Work item: Please copy every line from the records below that contains the string "avatar".

● ● ● ● ●

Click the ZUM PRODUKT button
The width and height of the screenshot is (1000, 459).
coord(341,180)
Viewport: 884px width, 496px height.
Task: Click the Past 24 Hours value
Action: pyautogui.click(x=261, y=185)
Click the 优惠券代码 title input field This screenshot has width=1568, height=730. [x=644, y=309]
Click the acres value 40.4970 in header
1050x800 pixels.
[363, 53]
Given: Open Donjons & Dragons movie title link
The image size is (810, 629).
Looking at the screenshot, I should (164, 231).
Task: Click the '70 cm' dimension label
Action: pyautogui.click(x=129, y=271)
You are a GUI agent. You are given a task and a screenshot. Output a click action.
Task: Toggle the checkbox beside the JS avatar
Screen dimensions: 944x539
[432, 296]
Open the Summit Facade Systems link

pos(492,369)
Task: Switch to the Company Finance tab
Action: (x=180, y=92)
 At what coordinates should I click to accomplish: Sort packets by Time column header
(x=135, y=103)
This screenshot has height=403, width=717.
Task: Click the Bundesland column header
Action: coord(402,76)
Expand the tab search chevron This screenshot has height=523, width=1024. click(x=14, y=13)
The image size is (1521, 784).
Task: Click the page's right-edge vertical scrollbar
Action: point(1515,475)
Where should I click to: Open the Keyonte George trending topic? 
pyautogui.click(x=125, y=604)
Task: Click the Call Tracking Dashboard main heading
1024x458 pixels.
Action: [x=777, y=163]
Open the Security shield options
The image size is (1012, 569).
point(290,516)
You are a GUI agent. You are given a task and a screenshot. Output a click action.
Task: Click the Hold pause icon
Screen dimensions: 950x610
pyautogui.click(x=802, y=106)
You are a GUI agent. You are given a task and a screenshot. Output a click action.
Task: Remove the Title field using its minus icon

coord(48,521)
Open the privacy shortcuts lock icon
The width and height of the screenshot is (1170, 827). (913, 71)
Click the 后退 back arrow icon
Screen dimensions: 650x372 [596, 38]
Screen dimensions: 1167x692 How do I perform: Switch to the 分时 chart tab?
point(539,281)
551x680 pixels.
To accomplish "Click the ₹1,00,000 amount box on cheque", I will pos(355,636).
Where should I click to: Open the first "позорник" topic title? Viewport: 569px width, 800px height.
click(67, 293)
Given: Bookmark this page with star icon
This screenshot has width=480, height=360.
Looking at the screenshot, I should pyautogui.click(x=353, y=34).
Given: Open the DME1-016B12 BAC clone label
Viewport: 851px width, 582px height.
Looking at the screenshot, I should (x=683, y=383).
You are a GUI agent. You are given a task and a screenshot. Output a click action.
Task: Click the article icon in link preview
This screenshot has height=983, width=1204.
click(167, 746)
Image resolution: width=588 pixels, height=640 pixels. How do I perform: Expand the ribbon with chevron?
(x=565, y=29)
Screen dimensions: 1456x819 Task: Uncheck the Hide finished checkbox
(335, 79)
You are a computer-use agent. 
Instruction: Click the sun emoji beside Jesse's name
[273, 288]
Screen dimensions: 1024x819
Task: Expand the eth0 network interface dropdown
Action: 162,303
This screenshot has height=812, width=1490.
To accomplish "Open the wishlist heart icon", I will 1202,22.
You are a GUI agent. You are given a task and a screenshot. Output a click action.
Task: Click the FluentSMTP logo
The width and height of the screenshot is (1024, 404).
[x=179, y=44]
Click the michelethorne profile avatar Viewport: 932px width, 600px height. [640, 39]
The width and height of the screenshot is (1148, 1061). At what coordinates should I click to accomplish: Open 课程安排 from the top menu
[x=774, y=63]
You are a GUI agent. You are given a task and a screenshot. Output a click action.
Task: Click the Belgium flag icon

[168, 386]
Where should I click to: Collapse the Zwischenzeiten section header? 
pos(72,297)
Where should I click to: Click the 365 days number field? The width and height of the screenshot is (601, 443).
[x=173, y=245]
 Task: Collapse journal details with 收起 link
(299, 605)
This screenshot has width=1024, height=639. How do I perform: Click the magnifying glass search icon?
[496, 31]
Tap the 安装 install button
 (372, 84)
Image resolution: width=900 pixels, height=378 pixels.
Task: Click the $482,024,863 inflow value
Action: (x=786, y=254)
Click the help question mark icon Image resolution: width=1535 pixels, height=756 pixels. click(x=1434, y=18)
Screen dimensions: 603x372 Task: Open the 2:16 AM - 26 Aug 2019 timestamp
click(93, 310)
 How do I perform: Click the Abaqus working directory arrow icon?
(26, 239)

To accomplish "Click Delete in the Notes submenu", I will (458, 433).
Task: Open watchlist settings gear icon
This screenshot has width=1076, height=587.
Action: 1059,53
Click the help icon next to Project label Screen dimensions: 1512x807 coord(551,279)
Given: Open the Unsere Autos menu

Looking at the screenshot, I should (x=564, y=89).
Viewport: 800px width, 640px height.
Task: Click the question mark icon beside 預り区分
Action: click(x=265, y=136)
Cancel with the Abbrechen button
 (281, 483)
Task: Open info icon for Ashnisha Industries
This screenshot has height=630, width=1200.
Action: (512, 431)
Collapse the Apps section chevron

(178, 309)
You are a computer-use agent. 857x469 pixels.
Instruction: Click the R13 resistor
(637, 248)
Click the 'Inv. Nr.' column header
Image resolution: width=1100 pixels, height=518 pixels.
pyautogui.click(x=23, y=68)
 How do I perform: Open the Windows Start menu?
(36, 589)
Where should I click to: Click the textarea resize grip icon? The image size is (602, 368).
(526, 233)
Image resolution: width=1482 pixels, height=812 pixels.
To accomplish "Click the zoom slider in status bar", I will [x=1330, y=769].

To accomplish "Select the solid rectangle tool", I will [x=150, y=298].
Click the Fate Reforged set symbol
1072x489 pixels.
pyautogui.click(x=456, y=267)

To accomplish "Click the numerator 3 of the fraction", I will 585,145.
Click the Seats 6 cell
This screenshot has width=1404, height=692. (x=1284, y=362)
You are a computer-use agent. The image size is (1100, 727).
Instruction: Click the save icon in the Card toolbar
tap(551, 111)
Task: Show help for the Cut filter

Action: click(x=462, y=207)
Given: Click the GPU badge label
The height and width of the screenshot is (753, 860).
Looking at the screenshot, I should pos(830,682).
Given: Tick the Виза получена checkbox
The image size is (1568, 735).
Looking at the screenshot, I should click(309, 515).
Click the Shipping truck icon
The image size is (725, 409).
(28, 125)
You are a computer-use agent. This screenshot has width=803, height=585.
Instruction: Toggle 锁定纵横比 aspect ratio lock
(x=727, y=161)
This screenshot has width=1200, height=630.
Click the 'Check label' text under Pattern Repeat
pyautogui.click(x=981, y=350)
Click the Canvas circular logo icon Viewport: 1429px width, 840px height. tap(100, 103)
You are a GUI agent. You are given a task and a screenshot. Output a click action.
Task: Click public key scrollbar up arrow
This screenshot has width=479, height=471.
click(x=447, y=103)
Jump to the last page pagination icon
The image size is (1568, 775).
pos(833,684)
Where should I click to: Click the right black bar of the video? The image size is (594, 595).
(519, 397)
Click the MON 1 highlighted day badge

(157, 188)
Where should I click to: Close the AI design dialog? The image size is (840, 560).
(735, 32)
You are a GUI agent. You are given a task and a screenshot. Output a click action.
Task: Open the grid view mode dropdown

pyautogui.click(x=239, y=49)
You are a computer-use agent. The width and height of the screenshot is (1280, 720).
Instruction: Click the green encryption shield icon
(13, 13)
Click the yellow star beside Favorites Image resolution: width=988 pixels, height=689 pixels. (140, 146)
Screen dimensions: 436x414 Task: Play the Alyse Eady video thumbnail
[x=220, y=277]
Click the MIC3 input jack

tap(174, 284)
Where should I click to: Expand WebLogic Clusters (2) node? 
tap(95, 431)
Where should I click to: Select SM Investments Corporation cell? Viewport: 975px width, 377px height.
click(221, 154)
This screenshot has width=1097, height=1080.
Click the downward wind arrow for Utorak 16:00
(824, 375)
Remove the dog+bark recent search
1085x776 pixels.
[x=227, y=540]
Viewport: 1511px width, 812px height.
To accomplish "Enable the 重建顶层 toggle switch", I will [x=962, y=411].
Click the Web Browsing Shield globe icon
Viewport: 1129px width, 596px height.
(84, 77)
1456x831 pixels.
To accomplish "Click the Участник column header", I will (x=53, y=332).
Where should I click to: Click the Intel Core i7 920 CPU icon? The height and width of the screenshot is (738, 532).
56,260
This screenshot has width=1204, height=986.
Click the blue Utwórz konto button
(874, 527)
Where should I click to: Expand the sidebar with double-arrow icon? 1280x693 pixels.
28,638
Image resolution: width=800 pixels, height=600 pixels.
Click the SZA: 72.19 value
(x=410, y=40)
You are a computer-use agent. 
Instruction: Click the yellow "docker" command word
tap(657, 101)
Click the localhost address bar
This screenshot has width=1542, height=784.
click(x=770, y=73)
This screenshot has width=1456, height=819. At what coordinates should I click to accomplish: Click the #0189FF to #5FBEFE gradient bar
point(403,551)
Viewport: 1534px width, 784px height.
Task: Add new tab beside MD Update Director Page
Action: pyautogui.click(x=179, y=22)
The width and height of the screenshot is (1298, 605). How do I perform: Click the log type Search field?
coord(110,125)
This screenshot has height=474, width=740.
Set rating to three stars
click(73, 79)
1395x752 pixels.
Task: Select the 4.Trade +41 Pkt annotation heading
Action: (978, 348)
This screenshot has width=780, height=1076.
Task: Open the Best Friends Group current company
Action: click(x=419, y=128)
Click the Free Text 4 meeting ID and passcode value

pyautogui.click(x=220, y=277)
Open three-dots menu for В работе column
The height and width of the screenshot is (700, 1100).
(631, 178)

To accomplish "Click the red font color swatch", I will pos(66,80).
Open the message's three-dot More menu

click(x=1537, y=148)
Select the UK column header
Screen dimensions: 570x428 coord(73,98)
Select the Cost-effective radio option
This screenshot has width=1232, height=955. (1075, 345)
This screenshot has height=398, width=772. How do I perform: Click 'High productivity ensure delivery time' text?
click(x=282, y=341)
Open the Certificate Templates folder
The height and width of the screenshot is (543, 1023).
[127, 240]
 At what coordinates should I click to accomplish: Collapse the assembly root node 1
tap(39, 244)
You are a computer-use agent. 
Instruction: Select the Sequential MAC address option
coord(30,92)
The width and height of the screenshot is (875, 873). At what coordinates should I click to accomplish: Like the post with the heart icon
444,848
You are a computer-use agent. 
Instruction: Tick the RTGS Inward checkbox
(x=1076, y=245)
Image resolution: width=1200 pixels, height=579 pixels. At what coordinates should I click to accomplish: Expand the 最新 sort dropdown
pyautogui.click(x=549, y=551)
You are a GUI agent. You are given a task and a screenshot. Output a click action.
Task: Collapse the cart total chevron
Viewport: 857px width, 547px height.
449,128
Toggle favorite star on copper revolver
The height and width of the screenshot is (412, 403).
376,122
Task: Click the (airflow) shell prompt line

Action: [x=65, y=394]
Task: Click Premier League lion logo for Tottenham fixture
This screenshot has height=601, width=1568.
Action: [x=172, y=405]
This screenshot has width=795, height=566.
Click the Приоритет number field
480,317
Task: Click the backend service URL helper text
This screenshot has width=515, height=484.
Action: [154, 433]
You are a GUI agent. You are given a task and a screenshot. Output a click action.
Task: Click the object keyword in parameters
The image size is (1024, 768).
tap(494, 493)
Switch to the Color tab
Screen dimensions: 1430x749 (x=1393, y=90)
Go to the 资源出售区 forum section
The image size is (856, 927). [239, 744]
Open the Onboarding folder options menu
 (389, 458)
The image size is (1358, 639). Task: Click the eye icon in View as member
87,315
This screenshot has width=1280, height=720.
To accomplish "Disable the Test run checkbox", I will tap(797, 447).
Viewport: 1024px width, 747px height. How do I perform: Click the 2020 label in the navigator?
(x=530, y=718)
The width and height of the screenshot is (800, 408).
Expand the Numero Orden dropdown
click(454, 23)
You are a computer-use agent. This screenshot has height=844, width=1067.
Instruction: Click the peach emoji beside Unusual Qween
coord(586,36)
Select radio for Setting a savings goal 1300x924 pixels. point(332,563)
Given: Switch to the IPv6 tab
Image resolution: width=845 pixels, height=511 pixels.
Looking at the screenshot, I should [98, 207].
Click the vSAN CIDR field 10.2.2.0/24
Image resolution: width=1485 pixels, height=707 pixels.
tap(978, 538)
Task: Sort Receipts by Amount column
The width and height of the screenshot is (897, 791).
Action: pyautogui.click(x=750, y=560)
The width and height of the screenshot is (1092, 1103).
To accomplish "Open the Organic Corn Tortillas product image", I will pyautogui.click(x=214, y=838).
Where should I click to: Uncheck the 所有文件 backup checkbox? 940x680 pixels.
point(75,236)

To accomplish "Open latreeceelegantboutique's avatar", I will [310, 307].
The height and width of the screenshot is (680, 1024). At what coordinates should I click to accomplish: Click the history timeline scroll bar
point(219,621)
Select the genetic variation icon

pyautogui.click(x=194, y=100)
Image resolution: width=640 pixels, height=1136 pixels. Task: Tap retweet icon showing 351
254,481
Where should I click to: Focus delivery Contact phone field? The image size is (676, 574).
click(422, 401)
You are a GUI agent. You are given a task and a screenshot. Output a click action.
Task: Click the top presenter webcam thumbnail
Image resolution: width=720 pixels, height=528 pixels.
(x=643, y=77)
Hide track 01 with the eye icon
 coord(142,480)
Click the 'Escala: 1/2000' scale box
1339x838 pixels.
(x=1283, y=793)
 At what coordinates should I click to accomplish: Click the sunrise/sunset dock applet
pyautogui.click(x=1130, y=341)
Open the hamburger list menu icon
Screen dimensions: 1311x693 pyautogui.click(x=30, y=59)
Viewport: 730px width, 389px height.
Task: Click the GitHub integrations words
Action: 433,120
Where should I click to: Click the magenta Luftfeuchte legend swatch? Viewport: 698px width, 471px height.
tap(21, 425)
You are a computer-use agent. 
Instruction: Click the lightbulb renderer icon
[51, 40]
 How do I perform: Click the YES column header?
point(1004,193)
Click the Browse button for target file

● ● ● ● ●

Answer to this task:
Task: Toggle the checkbox beside the JS avatar
Click the michelethorne profile avatar Viewport: 932px width, 600px height. [640, 39]
To accomplish "Open latreeceelegantboutique's avatar", I will [310, 307].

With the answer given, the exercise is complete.